Aussies in command
MELBOURNE, Australia (AP):
Mitchell Johnson hit a confident half-century to steady Australia to 440-8 and a 284-run lead over Sri Lanka at stumps yesterday following a middle-order collapse on the second day of the second Test.
Johnson followed his four wickets on the first day with an enterprising knock of 73 with six boundaries after Sri Lanka claimed three wickets for just four runs before tea.
Michael Clarke earlier brought up his 22nd Test century and first at the Melbourne Cricket Ground after becoming Australia's highest-ever run scorer in a calendar year.
Clarke reached his batting milestone when he got to 56 shortly before lunch. His total for the year is now 1,595, eclipsing recently retired Ricky Ponting's previous record of 1,544 in 2005.

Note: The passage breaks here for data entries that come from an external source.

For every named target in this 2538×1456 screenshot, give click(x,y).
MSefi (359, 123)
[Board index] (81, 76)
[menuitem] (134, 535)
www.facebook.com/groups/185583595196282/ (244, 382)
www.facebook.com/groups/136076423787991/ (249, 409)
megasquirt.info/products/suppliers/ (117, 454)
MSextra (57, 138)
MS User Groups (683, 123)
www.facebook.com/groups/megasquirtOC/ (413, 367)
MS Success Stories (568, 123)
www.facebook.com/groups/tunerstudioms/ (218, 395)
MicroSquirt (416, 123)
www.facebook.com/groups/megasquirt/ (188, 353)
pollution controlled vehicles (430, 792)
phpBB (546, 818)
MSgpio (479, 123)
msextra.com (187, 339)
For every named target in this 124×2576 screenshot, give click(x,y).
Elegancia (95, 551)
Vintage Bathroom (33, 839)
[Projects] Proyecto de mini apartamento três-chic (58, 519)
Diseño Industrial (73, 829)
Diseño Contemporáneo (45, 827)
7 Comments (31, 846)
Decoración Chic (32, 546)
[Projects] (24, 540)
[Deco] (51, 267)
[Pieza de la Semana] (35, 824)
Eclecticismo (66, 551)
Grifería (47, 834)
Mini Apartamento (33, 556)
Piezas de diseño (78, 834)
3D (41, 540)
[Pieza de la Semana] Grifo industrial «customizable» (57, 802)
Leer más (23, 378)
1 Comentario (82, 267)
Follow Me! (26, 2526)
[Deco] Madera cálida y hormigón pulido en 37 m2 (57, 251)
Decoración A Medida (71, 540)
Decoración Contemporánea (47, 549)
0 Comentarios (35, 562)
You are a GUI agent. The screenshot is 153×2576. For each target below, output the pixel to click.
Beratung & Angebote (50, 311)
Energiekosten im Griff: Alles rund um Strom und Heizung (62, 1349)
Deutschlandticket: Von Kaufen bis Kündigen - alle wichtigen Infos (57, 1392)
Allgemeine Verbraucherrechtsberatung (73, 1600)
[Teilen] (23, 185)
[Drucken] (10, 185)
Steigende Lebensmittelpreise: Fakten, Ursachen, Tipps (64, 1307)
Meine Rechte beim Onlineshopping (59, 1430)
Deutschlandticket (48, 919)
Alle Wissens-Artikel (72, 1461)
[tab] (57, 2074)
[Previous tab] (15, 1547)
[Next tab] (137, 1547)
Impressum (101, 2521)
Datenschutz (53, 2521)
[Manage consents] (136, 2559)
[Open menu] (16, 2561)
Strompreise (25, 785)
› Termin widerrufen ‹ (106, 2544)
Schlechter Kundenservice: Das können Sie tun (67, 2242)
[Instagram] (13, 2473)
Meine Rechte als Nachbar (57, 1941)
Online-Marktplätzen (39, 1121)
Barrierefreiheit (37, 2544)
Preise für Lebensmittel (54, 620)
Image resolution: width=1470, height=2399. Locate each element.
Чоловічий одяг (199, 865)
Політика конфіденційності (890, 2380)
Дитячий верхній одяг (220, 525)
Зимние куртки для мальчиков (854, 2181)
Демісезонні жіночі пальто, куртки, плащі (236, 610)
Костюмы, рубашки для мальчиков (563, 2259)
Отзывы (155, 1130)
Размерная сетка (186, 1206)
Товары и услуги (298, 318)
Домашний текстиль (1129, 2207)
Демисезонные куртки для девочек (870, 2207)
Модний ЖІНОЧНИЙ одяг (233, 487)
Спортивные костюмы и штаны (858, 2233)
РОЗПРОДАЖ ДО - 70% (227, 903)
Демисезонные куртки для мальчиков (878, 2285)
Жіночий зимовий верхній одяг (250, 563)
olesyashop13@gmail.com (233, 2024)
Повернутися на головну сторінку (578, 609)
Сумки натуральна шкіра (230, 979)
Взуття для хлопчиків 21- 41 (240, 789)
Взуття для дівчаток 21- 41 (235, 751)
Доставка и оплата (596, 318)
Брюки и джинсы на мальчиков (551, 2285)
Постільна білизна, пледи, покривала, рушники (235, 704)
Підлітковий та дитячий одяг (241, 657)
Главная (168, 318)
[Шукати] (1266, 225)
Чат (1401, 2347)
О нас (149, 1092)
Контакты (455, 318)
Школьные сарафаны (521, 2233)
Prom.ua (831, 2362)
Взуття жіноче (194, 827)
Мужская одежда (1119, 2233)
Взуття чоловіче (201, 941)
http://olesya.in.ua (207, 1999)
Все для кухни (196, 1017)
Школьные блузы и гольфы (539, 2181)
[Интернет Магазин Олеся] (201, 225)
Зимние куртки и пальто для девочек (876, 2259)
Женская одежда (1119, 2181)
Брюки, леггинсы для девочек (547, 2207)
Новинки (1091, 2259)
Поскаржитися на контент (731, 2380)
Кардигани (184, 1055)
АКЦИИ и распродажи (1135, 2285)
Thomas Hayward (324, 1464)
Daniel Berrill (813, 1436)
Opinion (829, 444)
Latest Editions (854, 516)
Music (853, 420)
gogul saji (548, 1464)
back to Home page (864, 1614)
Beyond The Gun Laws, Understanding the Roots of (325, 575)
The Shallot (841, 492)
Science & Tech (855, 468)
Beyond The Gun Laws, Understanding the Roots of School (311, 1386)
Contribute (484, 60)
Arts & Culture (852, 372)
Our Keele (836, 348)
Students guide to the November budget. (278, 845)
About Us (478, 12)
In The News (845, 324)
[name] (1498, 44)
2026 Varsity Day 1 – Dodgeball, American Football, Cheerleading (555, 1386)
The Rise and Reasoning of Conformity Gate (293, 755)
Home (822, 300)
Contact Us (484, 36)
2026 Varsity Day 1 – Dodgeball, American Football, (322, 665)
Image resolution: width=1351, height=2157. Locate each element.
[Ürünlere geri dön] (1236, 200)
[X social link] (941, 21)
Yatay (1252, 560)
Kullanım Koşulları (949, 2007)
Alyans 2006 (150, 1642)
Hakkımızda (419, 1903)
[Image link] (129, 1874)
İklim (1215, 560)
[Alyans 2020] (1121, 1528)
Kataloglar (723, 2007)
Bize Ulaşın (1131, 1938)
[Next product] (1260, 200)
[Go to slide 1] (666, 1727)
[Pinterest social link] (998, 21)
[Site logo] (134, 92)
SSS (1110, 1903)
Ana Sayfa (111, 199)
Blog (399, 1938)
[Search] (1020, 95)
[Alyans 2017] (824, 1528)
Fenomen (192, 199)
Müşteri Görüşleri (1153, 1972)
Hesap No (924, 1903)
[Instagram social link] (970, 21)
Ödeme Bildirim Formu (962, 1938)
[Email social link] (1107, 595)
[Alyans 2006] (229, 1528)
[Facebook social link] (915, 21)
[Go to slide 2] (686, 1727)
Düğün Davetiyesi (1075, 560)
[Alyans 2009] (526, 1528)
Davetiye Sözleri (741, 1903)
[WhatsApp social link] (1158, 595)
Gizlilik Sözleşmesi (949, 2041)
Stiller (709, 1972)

"To me, Ricky Ponting is one of the all-time greatest players Australia's ever had, so to beat Ricky at something is a fantastic achievement, so I'm very proud," Clarke said.
"It's always nice to make runs and even nicer to make a century for Australia and put us in a pretty good position," Clarke said.
"I thought the boys played really well today - Shane Watson was outstanding, Mitchell Johnson was really good at the back end of the day."
Clarke and Watson shared a 194-run partnership until the Australia captain edged a Shaminda Eranga (2-106) delivery with the new ball to Mahela Jayawardene at third slip for 106.
Watson fell for 83 in the next over when he hooked a lofted shot off Dhammika Prasad (3-102) to the waiting hands of Thilan Samaraweera at deep square leg.
Matthew Wade added just one run before becoming Prasad's third victim of the Test, caught by Eranga (2-106).
David Hussey made 34 in a 61-run, seventh-wicket stand with Johnson before falling to a superb one-handed, diving catch by Rangana Herath at the boundary off a Tillakaratne Dilshan (1-38) ball.
Johnson and Peter Siddle (13) put on a 58-run partnership for the eighth wicket until Siddle fell just before stumps.
Sri Lanka are likely to start their second innings at least 300 runs behind Australia, and Sri Lanka batting coach Marvan Atapattu said he expects the line-up to show significantly more discipline than in their 156-run first innings effort.
"We've got the capability, we've got the batsmen who are capable enough to make big scores and get us some good partnerships going," Atapattu said. "Hopefully, they will put it right in the next innings they bat."
After resuming on the overnight score of 150-3, Clarke made a watchful start before loosening his strokes against a tame Sri Lankan attack. He timed 14 boundaries, showing little sign of the hamstring strain sustained in the first Test at Hobart.
One of Clarke's fours came courtesy of an error when Eranga fielded a straight drive off his own delivery only to beat Kumar Sangakkara behind the wicket with a return that carried to the boundary.
Sri Lanka's injury woes worsened on the second morning when paceman Chanaka Welegedara pulled up while running in to bowl to Clarke and limped from the field. He left the grounds for scans on his hamstring.